The guy who can’t see sure does bump into a lot of people, eh?
“Sorry everyone but the only reason I’m Bam Bam is because I can’t see!” he says with a laugh.
You’d be surprised how often Barcia laughs at the races. There’s a big disconnect on the intent of Barcia’s aggression. It may appear that he comes to each race on a suicide mission, to hunt and kill (or, Seek and Destroy as his intro music says). But to Barcia, the hard passes are just part of the game, just racing, and not personal. To him, it’s supposed to be fun, and he’d be happy if everyone else got in on the action, too.
“That’s what I think this sport’s losing a little bit, like the Bob Hannah era,” he says. “Sometimes I tell people I was born in the wrong era because I would have loved to bang bars with those guys.”
It’s fun for Justin, but it doesn’t work for everyone.
“The whole Bam Bam thing this year, obviously people have been talking about it huge but what I’ve said, in my opinion, I put myself in a few bad situations, but I don’t think anything’s been more out of the blue than my 250 days,” he says. “I think people just get the wrong impression of me sometimes. Yeah, people call me Bam Bam and stuff, but I’m just an aggressive rider and I want it really bad. But then you can say other guys want the same thing really bad, I understand, but not everyone’s the same. I think, all in all, my aggressive riding hasn’t been that bad. There was the whole [Malcolm] Stewart thing, but that was just wrong place, wrong time a little bit.”

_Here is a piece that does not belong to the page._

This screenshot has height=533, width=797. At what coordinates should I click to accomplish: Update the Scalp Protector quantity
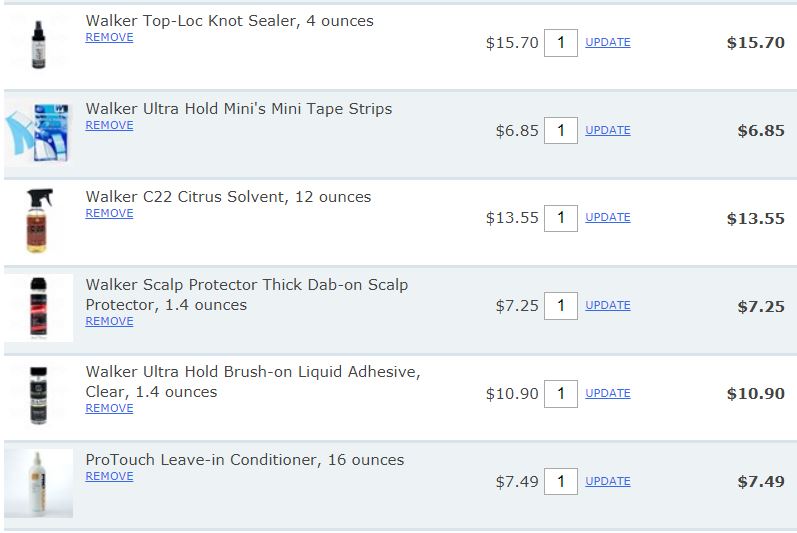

The first sign Barcia doesn’t think a little bar banging will hurt anyone is that he enjoys getting it just as much as he loves dishing it out. We can name plenty of riders who tired of Barcia’s riding, but virtually no situations where Barcia called foul when someone rammed him trying to make a pass.
“I love it because I’ll just give it back,” said Barcia. “Last week, [Andrew Short] Shorty was like, “Dude, I would have done the same thing.” I’m like, man, I haven’t heard anybody say that! I respect that guy more now! I was just trying to make the damn pass. That track was so hard to pass on. Then I get home and people are like talking shit about it. I’m like, Shorty was stoked, I was stoked… Shorty had a great finish. It’s crazy. It was fun!”
Barcia had more fun in Toronto because he did well. He led a bunch and finished second—still good considering the season he’s had. Plus, considering James Stewart’s incredible run, you could argue Barcia as “first mortal.” Even Barcia had no choice but to give it up to the man who went from 14th to first.
“You never can think you have it [the win] in this sport, I’ve learned that,” said Barcia after spraying the podium champagne. “I’m thinking just lines, lines, speed, no mistakes. Had a few mistakes unfortunately, rode a little tight. James rode good. He just rode really good. I rode good, but not the best.”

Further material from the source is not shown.